Anthropic Says It's Detected The Ability To Introspect In Its Models

It will still be a while before researchers will be able to conclusively tell if current AI systems are conscious, but they are making some interesting breakthroughs in how these models work all the same.

Anthropic has published new research providing evidence that its Claude AI models possess a limited capacity for introspection—the ability to examine and report on their own internal thought processes. The findings, while preliminary, challenge conventional assumptions about what large language models can do.

Using a technique called “concept injection,” Anthropic researchers tested whether Claude models could accurately identify their own internal states. The method involved implanting specific neural activity patterns into the model and then asking if it could detect and identify what had been injected. For instance, the researchers isolated the vector for ‘all caps’, and the activated it while asking the model questions. The model was able to immediately tell that that the all caps vector was activated.

We obtained an “all caps” vector by recording the model’s activations in response to a prompt containing all-caps text, and subtracting its activations in response to a control prompt. When we inject this vector into the model’s activations, the model notices the presence of an unexpected pattern in its processing, and identifies it as relating to loudness or shouting. Importantly, the model detects the presence of an injected concept immediately (“I notice what appears to be an injected thought…” vs. the baseline “I don’t detect any injected thought…”), before the perturbation has influenced the outputs in a way that would have allowed the model to infer the injected concept from the outputs. The immediacy implies that the mechanism underlying this detection must take place internally in the model’s activations.

However, the capability proved highly inconsistent. Even with optimal injection protocols, Claude Opus 4.1 only demonstrated this awareness approximately 20% of the time. Models frequently failed to detect injected concepts or produced hallucinations when the injection was too strong.

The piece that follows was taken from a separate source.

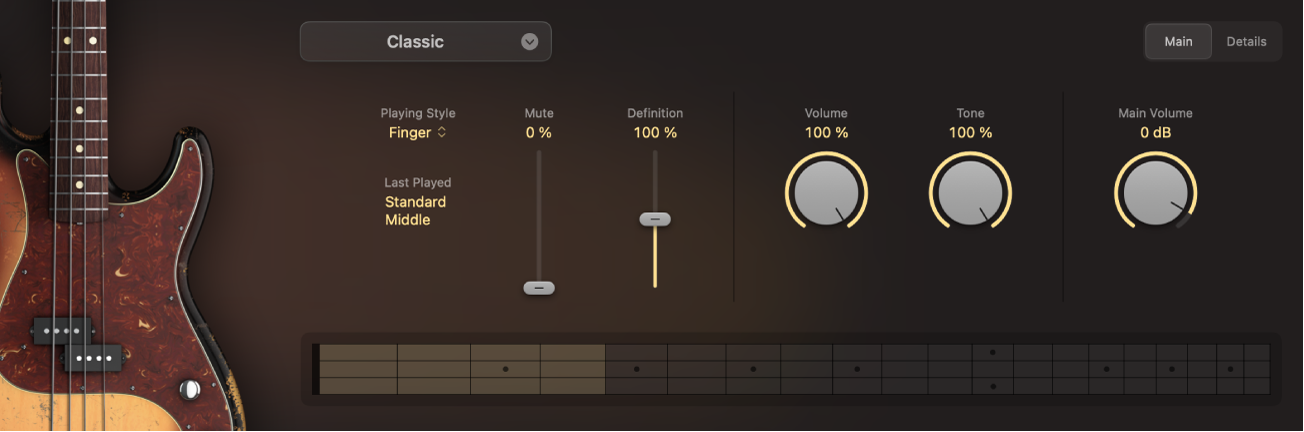
Task: Click the Volume 100 % value
Action: click(x=826, y=133)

The research team also found that models could exert some control over their internal representations when instructed to think about—or avoid thinking about—specific concepts. Additionally, models appeared to use introspective mechanisms to evaluate whether their outputs matched their prior intentions.

Consciousness Questions Remain Unanswered

Anthropic emphasized that these findings do not indicate whether Claude or any AI system is conscious. It said that the results “don’t tell us whether Claude (or any other AI system) might be conscious.” An Anthropic researcher has previously said that he believes that there’s a 15% chance that its models are conscious.

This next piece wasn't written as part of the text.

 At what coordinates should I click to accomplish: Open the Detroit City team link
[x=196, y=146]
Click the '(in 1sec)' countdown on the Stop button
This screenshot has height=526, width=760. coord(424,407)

The researchers noted that different philosophical frameworks interpret introspection’s relationship to consciousness very differently. While the experiments might suggest a rudimentary form of “access consciousness”—information available for reasoning and decision-making—they don’t address “phenomenal consciousness,” the subjective experience typically considered relevant to moral status.

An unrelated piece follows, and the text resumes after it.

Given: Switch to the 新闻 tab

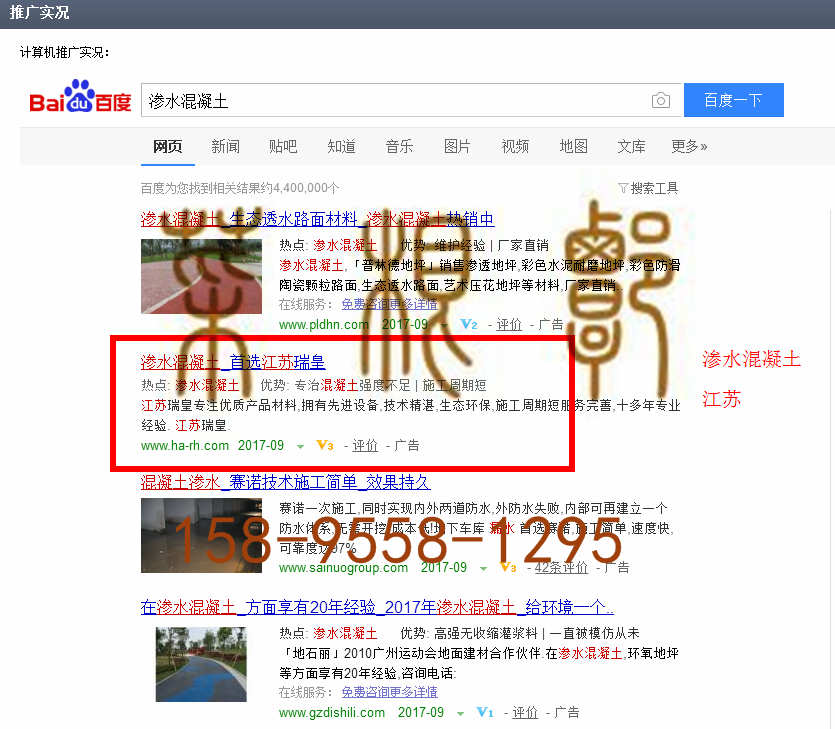Looking at the screenshot, I should pos(225,146).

Implications for AI Development

The research matters primarily for practical transparency reasons. If introspection becomes more reliable in future models, it could enable AI systems to explain their reasoning processes more accurately, helping developers debug unwanted behaviors. However, Anthropic cautioned that validated introspective reports would require careful scrutiny, as models might still fail to notice some internal processes or even learn to selectively misrepresent their thinking.

Notably, the most capable models tested—Claude Opus 4 and 4.1—performed best on introspection tasks, suggesting the capability may improve as AI systems become more sophisticated. And as AI models continue to grow smarter, it would be crucial to keep making such explorations into their inner workings as they become more integrated in our lives.